** Opening DATA FOR ANALYSIS block **

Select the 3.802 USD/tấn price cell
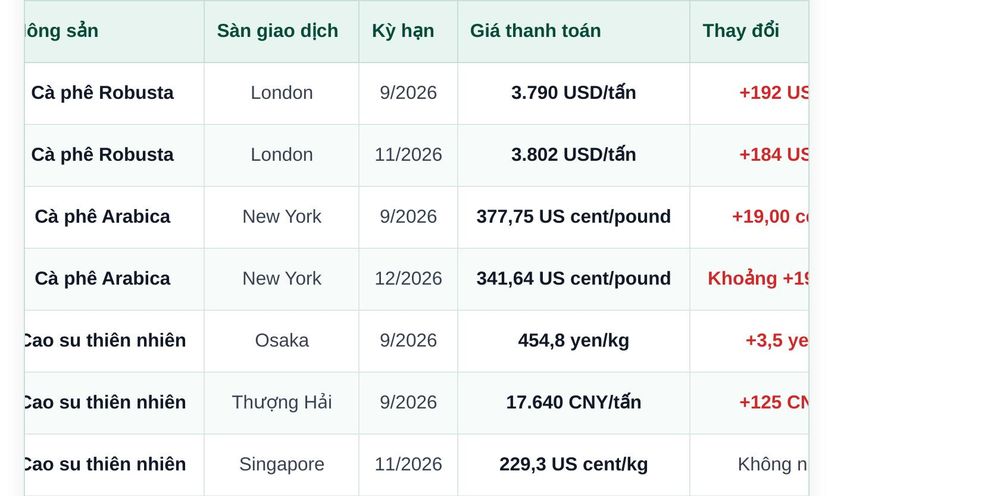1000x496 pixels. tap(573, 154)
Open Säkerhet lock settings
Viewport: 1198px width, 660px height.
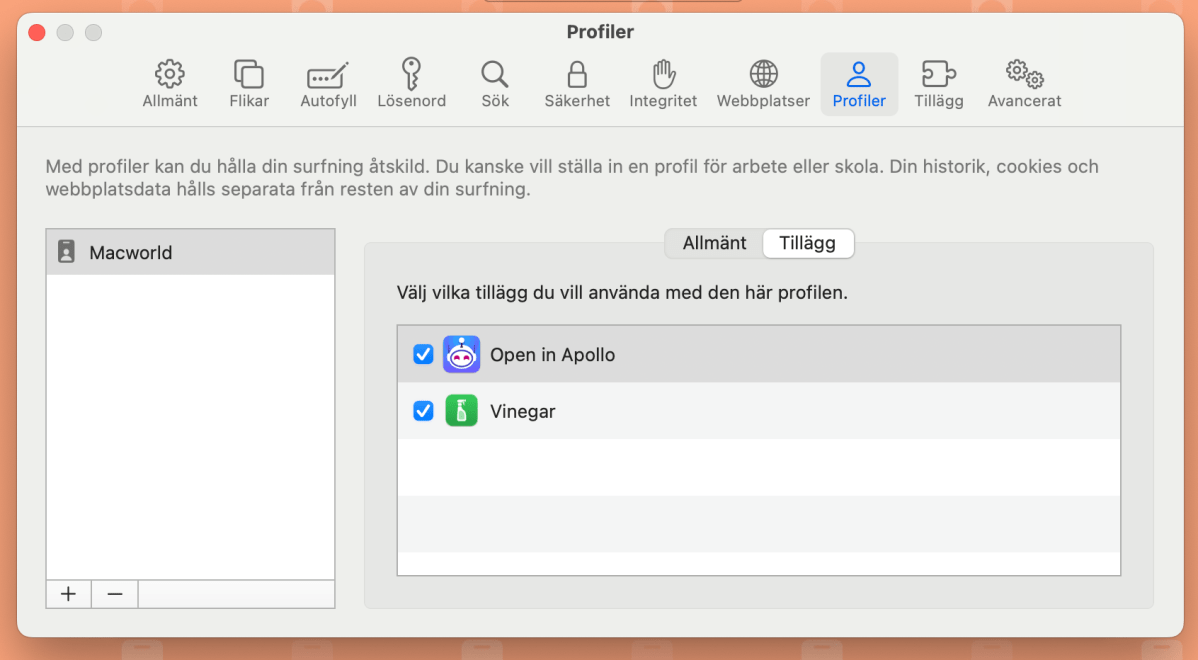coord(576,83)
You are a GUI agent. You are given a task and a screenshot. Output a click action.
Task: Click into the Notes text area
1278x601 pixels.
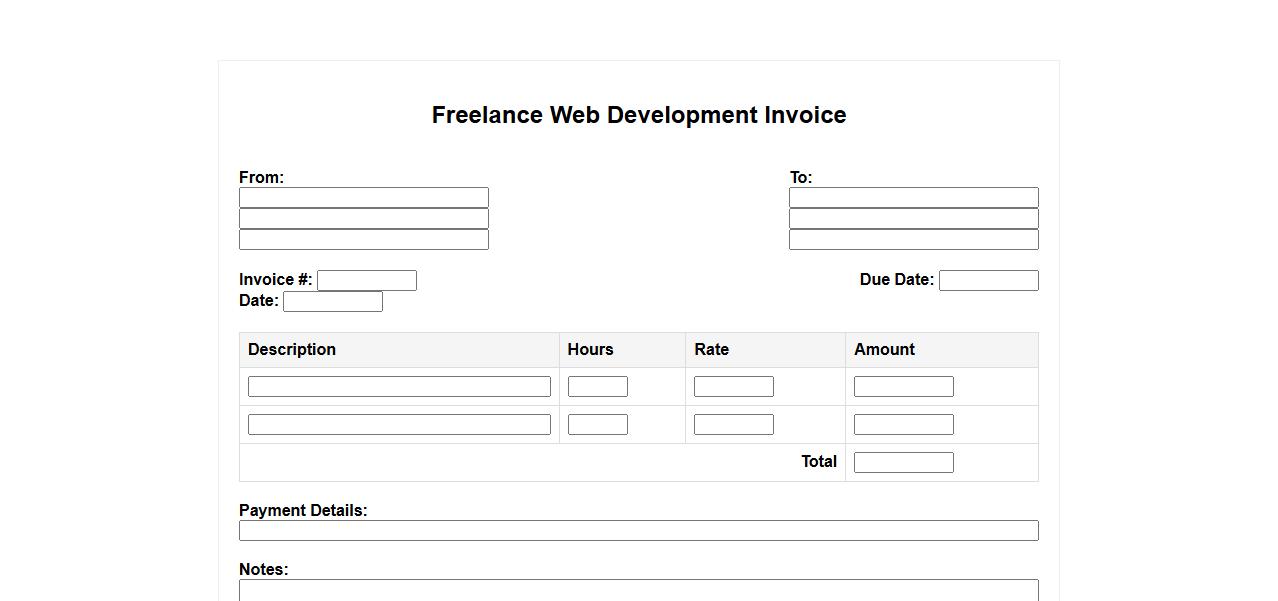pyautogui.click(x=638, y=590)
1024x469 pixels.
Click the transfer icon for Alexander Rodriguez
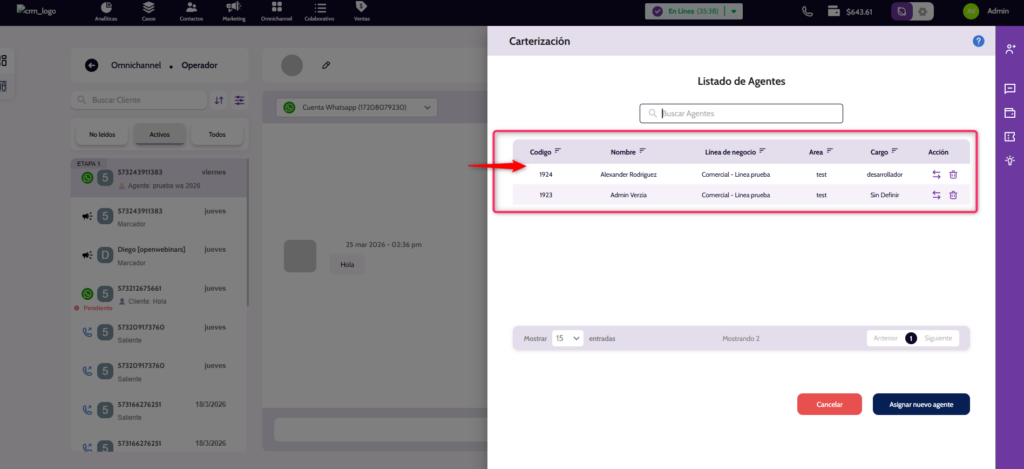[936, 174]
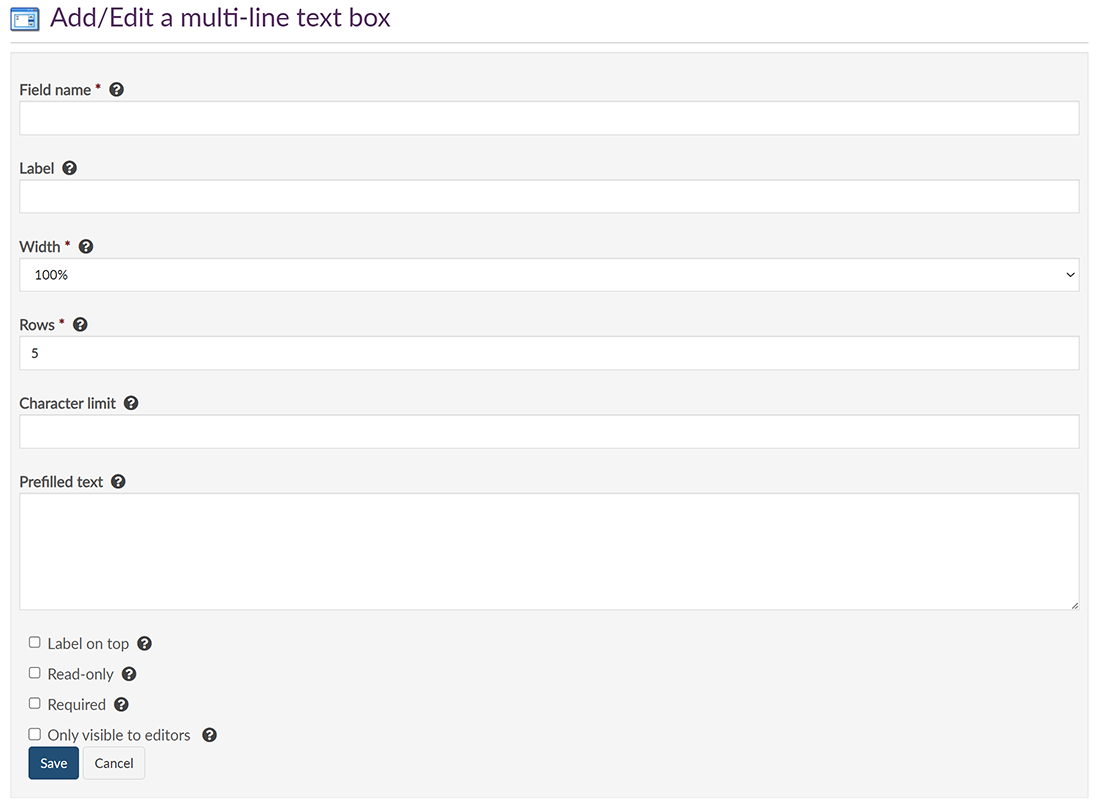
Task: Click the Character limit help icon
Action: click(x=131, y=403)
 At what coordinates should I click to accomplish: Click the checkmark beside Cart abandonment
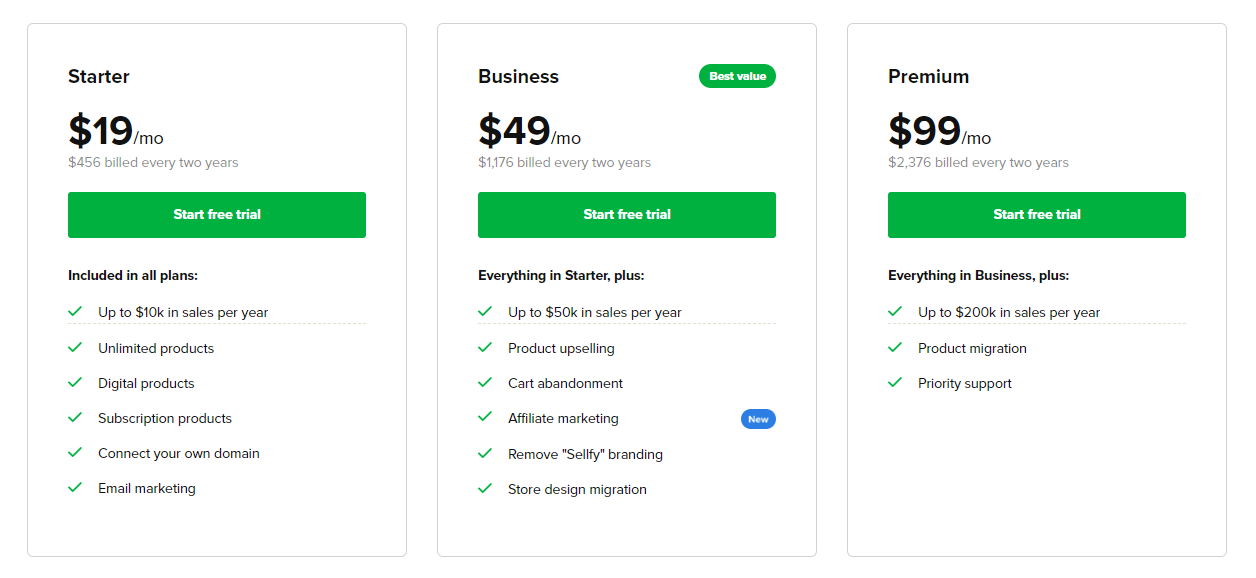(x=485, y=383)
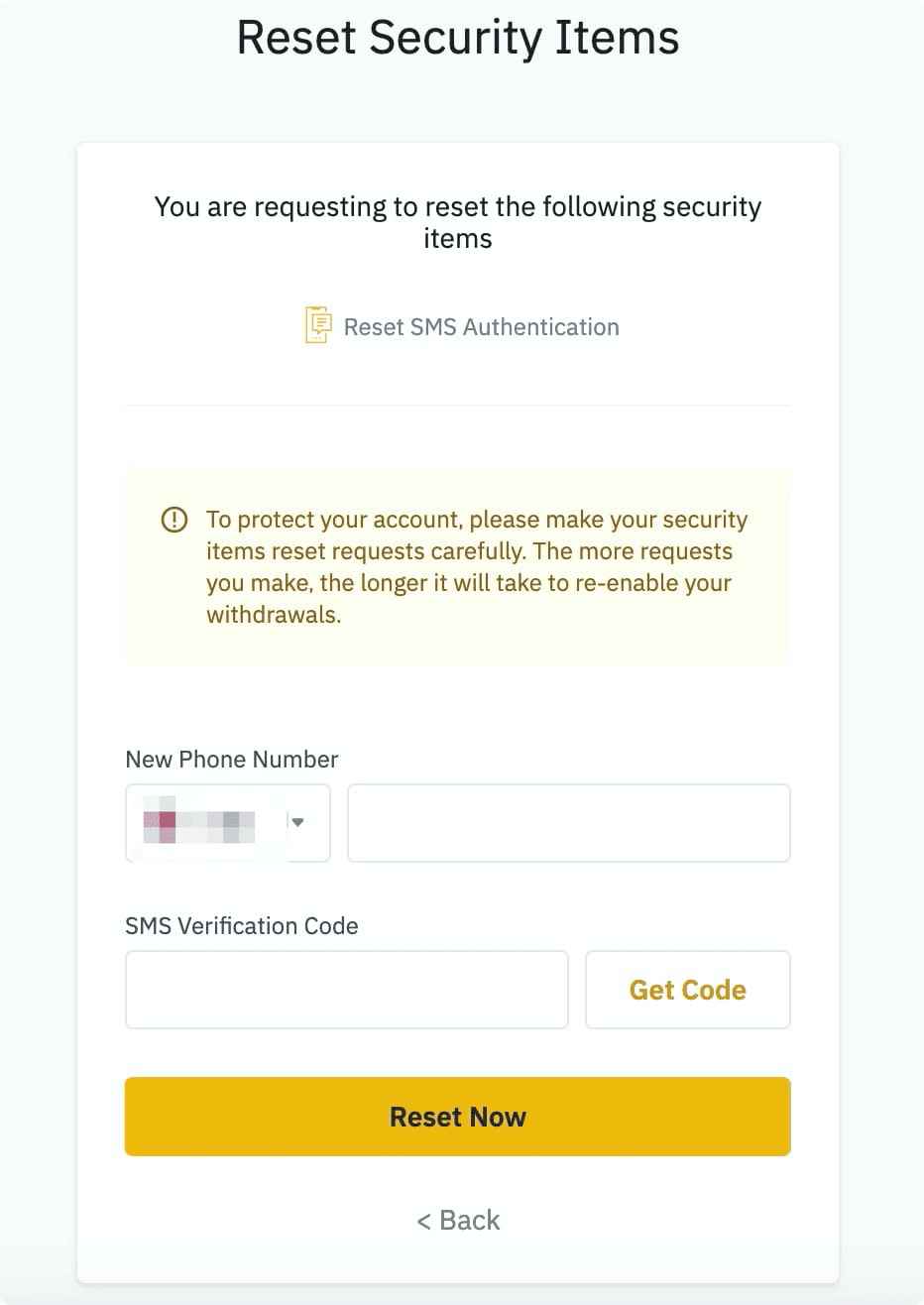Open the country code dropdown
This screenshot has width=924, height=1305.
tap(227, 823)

** Closing DATA FOR ANALYSIS block **

**WHAT YOU SHOULD DO**
Pictures aside, restate the entries word for word.

**TASK RESULT**
Select the 3.802 USD/tấn price cell
1000x496 pixels. tap(573, 154)
Open Säkerhet lock settings
Viewport: 1198px width, 660px height.
coord(576,83)
You are a GUI agent. You are given a task and a screenshot. Output a click action.
Task: Click into the Notes text area
1278x601 pixels.
pyautogui.click(x=638, y=590)
1024x469 pixels.
Click the transfer icon for Alexander Rodriguez
[936, 174]
Task: Click the Character limit help icon
Action: click(x=131, y=403)
 At what coordinates should I click to accomplish: Click the checkmark beside Cart abandonment
(x=485, y=383)
Open the country code dropdown
This screenshot has width=924, height=1305.
tap(227, 823)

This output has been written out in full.